Я смотрел на его горбик, бородку, кривые ноги и подумал, что он, наверно, в самом деле гном и колдун, это он притворяется, что он расклейщик. Палец хоть и болел, и был синий, и опух ужасно, а все-таки он болел нормально, как-то по-другому, чем минуту назад. Да здравствуют гномы!
Я пошел к штабу и разыскал Бурина. Он долго и пытливо рассматривал мою вздутую кисть и синий палец, потом подозрительно спросил:
– Это как же вышло?
Я рассказал ему. Он рассердился.
– Испугался, значит, за дружка?
– Да.
– Он бы сам отбег. Надо бы тебя на губу или судить как дезертира!
Я сказал:
– Ты спятил, Бурин. А если бы задавило Фомичёва?
– Брось, – сказал он жестко. – Не ной. Я тебя знаю, не думай. И только поэтому, черт с тобой, отдыхай, гуляй, ваше сиятельство, барствуй! Валяй, значит, лодыря, через свои нерьвы. – Это он в насмешку так сказал – «нерьвы» и покривил едко губы. – Но завтра выходи на трассу! Не сможешь – отправлю. Иди.

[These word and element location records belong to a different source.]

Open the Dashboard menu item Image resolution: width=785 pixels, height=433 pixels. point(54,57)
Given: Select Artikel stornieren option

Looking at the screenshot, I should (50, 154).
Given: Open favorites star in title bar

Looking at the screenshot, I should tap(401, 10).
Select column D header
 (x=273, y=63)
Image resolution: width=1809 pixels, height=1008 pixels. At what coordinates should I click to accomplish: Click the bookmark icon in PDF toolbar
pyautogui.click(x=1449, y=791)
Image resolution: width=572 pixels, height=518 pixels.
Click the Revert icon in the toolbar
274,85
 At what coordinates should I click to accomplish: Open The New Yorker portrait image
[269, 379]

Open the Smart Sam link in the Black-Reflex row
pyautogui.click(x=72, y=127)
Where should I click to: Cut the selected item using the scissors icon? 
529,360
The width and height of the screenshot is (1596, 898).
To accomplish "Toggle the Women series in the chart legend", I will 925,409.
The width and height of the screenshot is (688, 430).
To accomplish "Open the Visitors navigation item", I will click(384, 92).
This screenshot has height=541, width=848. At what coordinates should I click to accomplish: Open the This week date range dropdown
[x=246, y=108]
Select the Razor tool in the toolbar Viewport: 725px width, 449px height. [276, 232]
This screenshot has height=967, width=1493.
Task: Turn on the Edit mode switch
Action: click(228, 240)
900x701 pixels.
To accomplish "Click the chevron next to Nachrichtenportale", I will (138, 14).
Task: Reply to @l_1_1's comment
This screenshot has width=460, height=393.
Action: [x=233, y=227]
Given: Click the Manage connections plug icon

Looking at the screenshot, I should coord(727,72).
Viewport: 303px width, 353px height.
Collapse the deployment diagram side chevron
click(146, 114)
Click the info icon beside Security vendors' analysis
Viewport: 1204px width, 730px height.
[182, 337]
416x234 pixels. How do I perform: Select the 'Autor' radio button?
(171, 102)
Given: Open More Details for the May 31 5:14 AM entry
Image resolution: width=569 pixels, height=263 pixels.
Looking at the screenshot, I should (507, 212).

Он отвернулся. Ишь ты, какой железный командир! Он меня отправит! Ты подавишься семь раз, прежде чем меня отправишь. Я тебе покажу «нерьвы». Я шел от него, проклиная все на свете.
– Здравствуйте. Что не на работе?
Она окликнула меня из своего проулка, когда я шел от Бурина, злой как черт. Я шел к нам в избу, к тетке Груне. Не обратно ж на трассу идти, стоять там столбом. Я очень обрадовался, когда увидел ее. Я просто опять окаменел: да разве бывает такое лицо не на картинах?.. В кино у нас все уступили бы ей по красоте; если честно подходить – они и пятки ее не стоили.
Я сказал:
– Здравствуйте, Дуня. Освобождение получил. Вот палец…
Она осматривала палец, а я думал: ландыш. Только ландыш такой красивый, и Дуня – это ландыш.
– Чем бы перевязать? Вы знаете, Дуня, его надо подзатянуть.
– Ну да, – сказала она заботливо. – Зайдем-ка до нас.
Она взяла меня за руку и повела к себе. Дома у нее никого не было. Против печи шкафчик со стеклянным верхом, там стояла кой-какая посуда. Герани и фикусы на подоконниках и на полу, а пол дощатый, голый, чисто вымытый, по такому полу хорошо ходить босиком. Левый угол был отделен занавеской, видно, там стояла кровать. Еще там была скамья, старая, серо-белая, я очень люблю этот цвет старого домашнего дерева.
– Садитесь, – сказала Дуня, – я сейчас.
Она скинула свой клочковатый полушубок и оказалась в простом ситцевом платье. Она была стройная и держала торс очень прямо, как цирковая балерина. Обута она была в огромные валенки с калошами. Калоши она тоже скинула, а валенки нет. Так и ходила – ноги слона и торс юной балерины, и лицо. Она принесла какую-то тряпочку и села передо мной. Я повернулся к ней, и она стала перевязывать мне руку. Пальчики ее согрелись, прикосновение их было ласковое, и русая ее головка с недлинной косой, и неслыханной красоты лицо – все это брало за душу, и славно становилось жить подле нее, как-то доверчиво и любовно.
– Вы сами московский будете? – спросила Дуня.
– Московский.
– С матерью живете?
– Один.
– Что так?
– Она умерла.
– Ах ты… давно?
– Год уже…
– Отчего она, бедная?
– У нее болезнь была… тяжелая… Она в больнице лежала.
– В больнице?
– Да.
– Плохо в больнице лежать…
– Это все от людей, какие люди…
Я сам не знаю, почему мне вдруг захотелось рассказать Дуне. Хоть немного. Я сказал:
– Я один раз был у нее в больнице, раньше не пускали, а тут вызвали. Посиди, говорят, с мамой, повидайся. Я и не понял ничего, с радостью пошел. И когда я пришел, я пожалел. Там у них был доктор. Наглый такой, сановитый… Ему все можно. Например, резать правду-матку в глаза. То есть такую правду, которой не надо. Терпеть не могу. Я к нему пришел, и дожидался очереди, и случайно услышал, как он одному тихому такому парню, рабочему, говорит: «Послушайте, любезнейший»… Слышите, Дуня? «Любезнейший» – в наши дни в обращении к рабочему. Вы чувствуете, что стоит за этим словом «любезнейший»?